Stored items:
↓↓↓

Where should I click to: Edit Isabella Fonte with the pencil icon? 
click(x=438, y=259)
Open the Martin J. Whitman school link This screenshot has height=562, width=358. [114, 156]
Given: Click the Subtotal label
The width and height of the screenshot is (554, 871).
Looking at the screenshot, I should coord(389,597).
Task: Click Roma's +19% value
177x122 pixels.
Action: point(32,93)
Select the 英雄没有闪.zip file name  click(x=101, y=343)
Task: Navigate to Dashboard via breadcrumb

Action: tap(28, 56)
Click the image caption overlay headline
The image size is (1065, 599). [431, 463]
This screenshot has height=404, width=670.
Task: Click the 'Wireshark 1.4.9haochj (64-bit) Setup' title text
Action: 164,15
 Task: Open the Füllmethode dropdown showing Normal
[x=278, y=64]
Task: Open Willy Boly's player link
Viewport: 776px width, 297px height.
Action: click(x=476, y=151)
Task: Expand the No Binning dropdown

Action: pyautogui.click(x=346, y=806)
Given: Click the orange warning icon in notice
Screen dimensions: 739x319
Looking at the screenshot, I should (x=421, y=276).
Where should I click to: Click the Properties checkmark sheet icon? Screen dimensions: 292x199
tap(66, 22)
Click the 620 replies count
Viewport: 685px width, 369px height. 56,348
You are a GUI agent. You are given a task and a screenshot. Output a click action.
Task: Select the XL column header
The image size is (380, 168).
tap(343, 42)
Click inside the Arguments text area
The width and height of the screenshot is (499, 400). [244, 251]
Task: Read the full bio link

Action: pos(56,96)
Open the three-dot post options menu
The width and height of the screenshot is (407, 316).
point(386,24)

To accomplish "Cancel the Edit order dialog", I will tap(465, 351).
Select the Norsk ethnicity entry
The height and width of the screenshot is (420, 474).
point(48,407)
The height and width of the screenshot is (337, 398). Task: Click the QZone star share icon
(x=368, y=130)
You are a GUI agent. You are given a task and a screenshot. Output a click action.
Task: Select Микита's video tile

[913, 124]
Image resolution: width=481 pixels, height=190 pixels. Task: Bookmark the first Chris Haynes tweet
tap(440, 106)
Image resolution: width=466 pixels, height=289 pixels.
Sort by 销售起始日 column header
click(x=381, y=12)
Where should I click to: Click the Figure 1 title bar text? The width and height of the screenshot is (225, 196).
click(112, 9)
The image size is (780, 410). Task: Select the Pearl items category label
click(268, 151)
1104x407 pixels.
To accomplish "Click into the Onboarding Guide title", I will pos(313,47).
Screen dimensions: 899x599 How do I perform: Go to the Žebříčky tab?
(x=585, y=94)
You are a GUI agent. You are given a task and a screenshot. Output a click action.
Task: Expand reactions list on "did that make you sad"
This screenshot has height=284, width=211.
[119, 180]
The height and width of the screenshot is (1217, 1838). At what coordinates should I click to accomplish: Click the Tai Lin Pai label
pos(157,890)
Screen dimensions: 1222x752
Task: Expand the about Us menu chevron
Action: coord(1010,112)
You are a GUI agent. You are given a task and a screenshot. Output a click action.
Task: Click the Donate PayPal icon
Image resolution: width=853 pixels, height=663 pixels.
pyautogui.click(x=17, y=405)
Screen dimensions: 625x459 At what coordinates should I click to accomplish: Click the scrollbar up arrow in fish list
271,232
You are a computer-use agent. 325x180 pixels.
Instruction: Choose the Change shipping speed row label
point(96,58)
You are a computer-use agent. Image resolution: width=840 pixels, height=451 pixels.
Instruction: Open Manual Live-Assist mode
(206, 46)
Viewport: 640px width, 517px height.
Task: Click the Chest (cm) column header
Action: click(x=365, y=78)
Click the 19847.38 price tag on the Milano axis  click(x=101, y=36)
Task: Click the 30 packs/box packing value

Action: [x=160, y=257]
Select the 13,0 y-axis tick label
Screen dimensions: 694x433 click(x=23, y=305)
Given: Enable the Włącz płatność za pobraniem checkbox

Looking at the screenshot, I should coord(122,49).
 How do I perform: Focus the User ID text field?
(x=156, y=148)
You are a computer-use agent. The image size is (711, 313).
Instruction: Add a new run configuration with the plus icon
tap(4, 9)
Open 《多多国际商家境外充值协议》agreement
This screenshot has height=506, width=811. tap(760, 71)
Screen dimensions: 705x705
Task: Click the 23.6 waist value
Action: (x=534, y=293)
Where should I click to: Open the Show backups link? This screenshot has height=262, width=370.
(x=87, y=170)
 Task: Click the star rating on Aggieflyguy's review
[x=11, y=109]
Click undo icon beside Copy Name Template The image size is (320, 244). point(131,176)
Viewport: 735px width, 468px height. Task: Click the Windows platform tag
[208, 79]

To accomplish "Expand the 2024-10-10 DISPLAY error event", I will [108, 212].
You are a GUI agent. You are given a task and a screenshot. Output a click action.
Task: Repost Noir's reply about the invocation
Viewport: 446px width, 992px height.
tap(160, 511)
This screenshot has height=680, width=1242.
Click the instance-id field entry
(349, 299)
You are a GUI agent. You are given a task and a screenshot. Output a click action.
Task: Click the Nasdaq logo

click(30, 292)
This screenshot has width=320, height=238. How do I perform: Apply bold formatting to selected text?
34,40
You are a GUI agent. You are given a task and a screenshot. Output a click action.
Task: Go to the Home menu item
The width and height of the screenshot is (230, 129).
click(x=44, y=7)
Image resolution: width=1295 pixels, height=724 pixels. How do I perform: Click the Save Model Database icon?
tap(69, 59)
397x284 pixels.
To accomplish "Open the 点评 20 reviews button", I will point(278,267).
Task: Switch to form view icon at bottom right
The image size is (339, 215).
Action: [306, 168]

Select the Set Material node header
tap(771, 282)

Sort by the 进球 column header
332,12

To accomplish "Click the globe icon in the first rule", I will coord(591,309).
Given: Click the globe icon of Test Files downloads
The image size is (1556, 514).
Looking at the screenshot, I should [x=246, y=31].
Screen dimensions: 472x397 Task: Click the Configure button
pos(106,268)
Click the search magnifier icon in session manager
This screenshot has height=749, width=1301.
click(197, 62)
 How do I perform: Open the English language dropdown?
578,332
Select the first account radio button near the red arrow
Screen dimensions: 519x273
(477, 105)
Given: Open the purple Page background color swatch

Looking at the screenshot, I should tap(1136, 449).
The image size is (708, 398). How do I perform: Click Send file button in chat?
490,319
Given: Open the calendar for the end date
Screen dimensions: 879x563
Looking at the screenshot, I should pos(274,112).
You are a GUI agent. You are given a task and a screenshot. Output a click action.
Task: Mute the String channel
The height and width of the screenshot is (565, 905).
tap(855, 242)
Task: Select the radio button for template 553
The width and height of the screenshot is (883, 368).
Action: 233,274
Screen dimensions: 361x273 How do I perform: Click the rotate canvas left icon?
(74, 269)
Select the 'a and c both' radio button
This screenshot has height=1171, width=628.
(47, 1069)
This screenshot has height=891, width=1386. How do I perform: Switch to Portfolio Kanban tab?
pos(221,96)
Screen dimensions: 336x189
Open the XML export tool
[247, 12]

↑↑↑

### Exercise goal
Without omitting anything, output the data verbatim.

### Expected output
Where should I click to: Edit Isabella Fonte with the pencil icon? 
click(x=438, y=259)
Open the Martin J. Whitman school link This screenshot has height=562, width=358. [114, 156]
Given: Click the Subtotal label
The width and height of the screenshot is (554, 871).
Looking at the screenshot, I should coord(389,597).
Task: Click Roma's +19% value
177x122 pixels.
Action: point(32,93)
Select the 英雄没有闪.zip file name  click(x=101, y=343)
Task: Navigate to Dashboard via breadcrumb

Action: tap(28, 56)
Click the image caption overlay headline
The image size is (1065, 599). [431, 463]
This screenshot has height=404, width=670.
Task: Click the 'Wireshark 1.4.9haochj (64-bit) Setup' title text
Action: 164,15
 Task: Open the Füllmethode dropdown showing Normal
[x=278, y=64]
Task: Open Willy Boly's player link
Viewport: 776px width, 297px height.
Action: click(x=476, y=151)
Task: Expand the No Binning dropdown

Action: pyautogui.click(x=346, y=806)
Given: Click the orange warning icon in notice
Screen dimensions: 739x319
Looking at the screenshot, I should (x=421, y=276).
Where should I click to: Click the Properties checkmark sheet icon? Screen dimensions: 292x199
tap(66, 22)
Click the 620 replies count
Viewport: 685px width, 369px height. 56,348
You are a GUI agent. You are given a task and a screenshot. Output a click action.
Task: Select the XL column header
The image size is (380, 168).
tap(343, 42)
Click inside the Arguments text area
The width and height of the screenshot is (499, 400). [244, 251]
Task: Read the full bio link

Action: pos(56,96)
Open the three-dot post options menu
The width and height of the screenshot is (407, 316).
point(386,24)

To accomplish "Cancel the Edit order dialog", I will tap(465, 351).
Select the Norsk ethnicity entry
The height and width of the screenshot is (420, 474).
point(48,407)
The height and width of the screenshot is (337, 398). Task: Click the QZone star share icon
(x=368, y=130)
You are a GUI agent. You are given a task and a screenshot. Output a click action.
Task: Select Микита's video tile

[913, 124]
Image resolution: width=481 pixels, height=190 pixels. Task: Bookmark the first Chris Haynes tweet
tap(440, 106)
Image resolution: width=466 pixels, height=289 pixels.
Sort by 销售起始日 column header
click(x=381, y=12)
Where should I click to: Click the Figure 1 title bar text? The width and height of the screenshot is (225, 196).
click(112, 9)
The image size is (780, 410). Task: Select the Pearl items category label
click(268, 151)
1104x407 pixels.
To accomplish "Click into the Onboarding Guide title", I will pos(313,47).
Screen dimensions: 899x599 How do I perform: Go to the Žebříčky tab?
(x=585, y=94)
You are a GUI agent. You are given a task and a screenshot. Output a click action.
Task: Expand reactions list on "did that make you sad"
This screenshot has height=284, width=211.
[119, 180]
The height and width of the screenshot is (1217, 1838). At what coordinates should I click to accomplish: Click the Tai Lin Pai label
pos(157,890)
Screen dimensions: 1222x752
Task: Expand the about Us menu chevron
Action: coord(1010,112)
You are a GUI agent. You are given a task and a screenshot. Output a click action.
Task: Click the Donate PayPal icon
Image resolution: width=853 pixels, height=663 pixels.
pyautogui.click(x=17, y=405)
Screen dimensions: 625x459 At what coordinates should I click to accomplish: Click the scrollbar up arrow in fish list
271,232
You are a computer-use agent. 325x180 pixels.
Instruction: Choose the Change shipping speed row label
point(96,58)
You are a computer-use agent. Image resolution: width=840 pixels, height=451 pixels.
Instruction: Open Manual Live-Assist mode
(206, 46)
Viewport: 640px width, 517px height.
Task: Click the Chest (cm) column header
Action: click(x=365, y=78)
Click the 19847.38 price tag on the Milano axis  click(x=101, y=36)
Task: Click the 30 packs/box packing value

Action: [x=160, y=257]
Select the 13,0 y-axis tick label
Screen dimensions: 694x433 click(x=23, y=305)
Given: Enable the Włącz płatność za pobraniem checkbox

Looking at the screenshot, I should coord(122,49).
 How do I perform: Focus the User ID text field?
(x=156, y=148)
You are a computer-use agent. The image size is (711, 313).
Instruction: Add a new run configuration with the plus icon
tap(4, 9)
Open 《多多国际商家境外充值协议》agreement
This screenshot has height=506, width=811. tap(760, 71)
Screen dimensions: 705x705
Task: Click the 23.6 waist value
Action: (x=534, y=293)
Where should I click to: Open the Show backups link? This screenshot has height=262, width=370.
(x=87, y=170)
 Task: Click the star rating on Aggieflyguy's review
[x=11, y=109]
Click undo icon beside Copy Name Template The image size is (320, 244). point(131,176)
Viewport: 735px width, 468px height. Task: Click the Windows platform tag
[208, 79]

To accomplish "Expand the 2024-10-10 DISPLAY error event", I will [108, 212].
You are a GUI agent. You are given a task and a screenshot. Output a click action.
Task: Repost Noir's reply about the invocation
Viewport: 446px width, 992px height.
tap(160, 511)
This screenshot has height=680, width=1242.
Click the instance-id field entry
(349, 299)
You are a GUI agent. You are given a task and a screenshot. Output a click action.
Task: Click the Nasdaq logo

click(30, 292)
This screenshot has width=320, height=238. How do I perform: Apply bold formatting to selected text?
34,40
You are a GUI agent. You are given a task and a screenshot. Output a click action.
Task: Go to the Home menu item
The width and height of the screenshot is (230, 129).
click(x=44, y=7)
Image resolution: width=1295 pixels, height=724 pixels. How do I perform: Click the Save Model Database icon?
tap(69, 59)
397x284 pixels.
To accomplish "Open the 点评 20 reviews button", I will point(278,267).
Task: Switch to form view icon at bottom right
The image size is (339, 215).
Action: [306, 168]

Select the Set Material node header
tap(771, 282)

Sort by the 进球 column header
332,12

To accomplish "Click the globe icon in the first rule", I will coord(591,309).
Given: Click the globe icon of Test Files downloads
The image size is (1556, 514).
Looking at the screenshot, I should [x=246, y=31].
Screen dimensions: 472x397 Task: Click the Configure button
pos(106,268)
Click the search magnifier icon in session manager
This screenshot has height=749, width=1301.
click(197, 62)
 How do I perform: Open the English language dropdown?
578,332
Select the first account radio button near the red arrow
Screen dimensions: 519x273
(477, 105)
Given: Open the purple Page background color swatch

Looking at the screenshot, I should tap(1136, 449).
The image size is (708, 398). How do I perform: Click Send file button in chat?
490,319
Given: Open the calendar for the end date
Screen dimensions: 879x563
Looking at the screenshot, I should pos(274,112).
You are a GUI agent. You are given a task and a screenshot. Output a click action.
Task: Mute the String channel
The height and width of the screenshot is (565, 905).
tap(855, 242)
Task: Select the radio button for template 553
The width and height of the screenshot is (883, 368).
Action: 233,274
Screen dimensions: 361x273 How do I perform: Click the rotate canvas left icon?
(74, 269)
Select the 'a and c both' radio button
This screenshot has height=1171, width=628.
(47, 1069)
This screenshot has height=891, width=1386. How do I perform: Switch to Portfolio Kanban tab?
pos(221,96)
Screen dimensions: 336x189
Open the XML export tool
[247, 12]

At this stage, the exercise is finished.